(EXERCISE): A word-for-word repeat of the records below is what this calls for.

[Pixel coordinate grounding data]

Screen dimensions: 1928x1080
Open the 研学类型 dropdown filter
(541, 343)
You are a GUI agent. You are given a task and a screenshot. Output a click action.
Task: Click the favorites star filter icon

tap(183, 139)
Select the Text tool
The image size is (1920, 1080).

(RESPONSE TO THIS TASK):
Screen dimensions: 1928x1080
Open the 研学类型 dropdown filter
(541, 343)
You are a GUI agent. You are given a task and a screenshot. Output a click action.
Task: Click the favorites star filter icon

tap(183, 139)
Select the Text tool
The image size is (1920, 1080).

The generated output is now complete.